Tuesday October 28th, 2014

A Florida high school lineman was forced to have his leg amputated after complications arose from a knee injury he sustained in a game last Friday night.

According to the Tampa Bay Times, 17-year-old Leshawn Williams of Northeast High School in Broward County injured his knee late in the first half of the team's game against Clearwater High.

Williams was assessed by medical personnel on the field for close to half an hour before being transported to a local hospital and then later transferred to a different facility. A blood clot developed in the back of Williams' knee, and after failed attempts to restore circulation in his lower leg, the decision was made to amputate just above the knee on Sunday night.

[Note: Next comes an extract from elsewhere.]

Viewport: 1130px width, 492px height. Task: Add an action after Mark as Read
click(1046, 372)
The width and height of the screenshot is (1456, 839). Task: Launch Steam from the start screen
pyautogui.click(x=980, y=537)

WIlliams' mother, Bonita Copeland, expressed dissatisfaction at how long it took for paramedics to arrive and transport Williams to the hospital, though a local orthopedic surgeon told the newspaper that he doesn't believe that was a factor in the youth's eventual outcome.

According to the Times, budget cuts in recent years have led to schools being unable to afford having ambulances on-site at football games. Copeland said that while her son's injury was a "freak accident," another player could face significant consequences if he sustains a more serious injury on the field and has to wait as long as Williams did for paramedics.

Larry Collins, an assistant professor in orthopedics and sports medicine at the University of South Florida, said blot clots as a result of injuries are rare for young athletes. More from the Times:

Collins, a physicians assistant, had not heard about the case, but said it reminded him of what's known as "compartment syndrome."

Compartments are groupings of muscles, nerves and blood vessels in the arms and legs. A traumatic injury to the leg can sometimes cause blood to fill up these compartments. Without quick surgical intervention to relieve the pressure caused by this bleeding, the muscle tissue can die.

Williams' amputation follows at least five reported deaths of high school football players this season.

The Northeast team will wear "69" stickers, representing Williams' uniform number, on their helmets for the final two games of the season to honor their teammate.